One of the most famous massacre sites in Rwanda is on the outskirts of Kigali, in a field covered with white crosses. Karasira Venuste has told the story many times. How in the first days of the genocide, several thousand people came to the École Technologic seeking protection from the Belgian peacekeepers billeted there. But the UN ordered the Belgian troops to leave.

"And we cried," Venuste says. "We said, 'Why are you leaving us?' They told us there would be some gendarme coming to protect you. We asked them do not leave. We told some young boys to lie down in front of their jeeps and cars. "

But the Belgians left anyway and less than two hours later, Hutu militia entered the school grounds. They marched the refugees along a dirt road lined with purple morning glories and yellow daisies to an open clearing. Then, Karasira Venuste remembers, the killing began. "It started around 5:30. Around 6:30 they stopped, but very few survivors were remaining."

Venuste lost his arm to a machete blow but saved himself by lying under a pile of corpses. His wife and son also survived. His daughter is buried here among the plain white wooden crosses. The very idea of compensation, he says, is crazy. "What price could you give me to buy my right arm? When I come here I see all these people who were my friends, my people. My daughter is lying here, maybe."

And the worst thing, he says, would be listening to the stories and seeing the killers. "I fear that people will be more traumatized than they are now. Including myself, including myself. I don't want to hear somebody telling me 'I killed your son or your daughter'. I don't wish to hear those stories. No. Because I would run mad. I would run mad."

From the villages of Rwanda, to Bosnia and to Germany, justice—whether in the grass or in a courtroom—is a long and uncertain journey.
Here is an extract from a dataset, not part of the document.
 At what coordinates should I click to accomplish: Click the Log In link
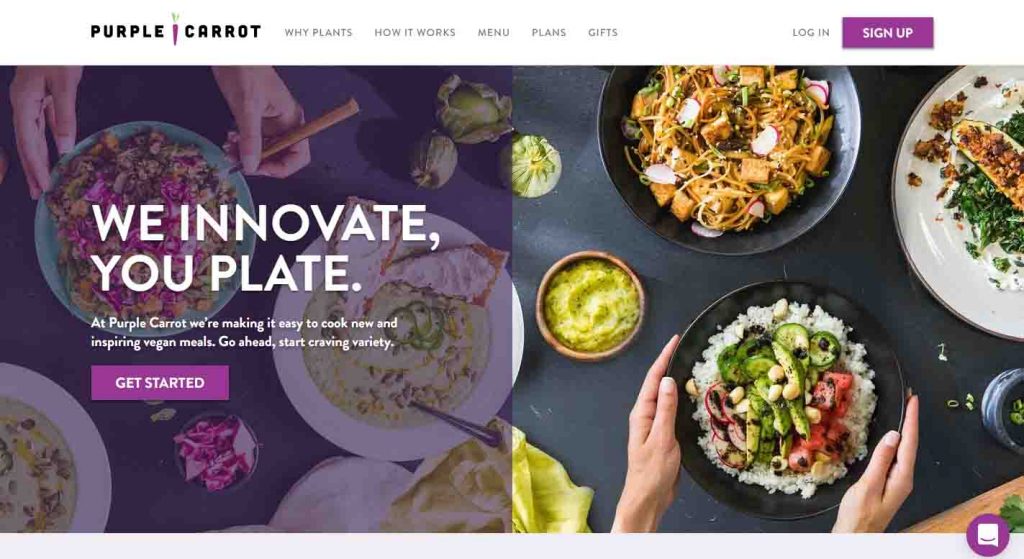click(x=810, y=33)
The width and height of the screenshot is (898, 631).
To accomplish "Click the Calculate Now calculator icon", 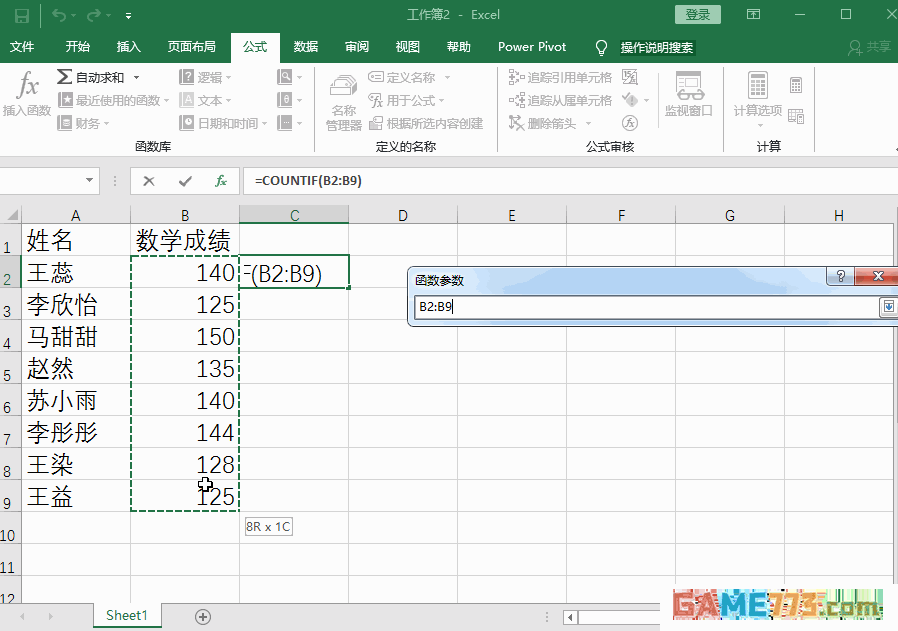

The United States played a key role in trying to bring justice to each of these conflicts. Indeed, the world’s first ever genocide conviction…at the Rwanda tribunal...was secured by an American prosecutor. Today, the United States continues to support war crimes trials for individual countries but opposes a global war crimes court that could place Americans under its jurisdiction.

At his famous opening speech at Nuremberg, U.S. Supreme Court justice Robert Jackson said that the laws used against Nazi leaders would serve little purpose if they were not applied to all nations.

Today, Jackson’s vision is still far from becoming a reality.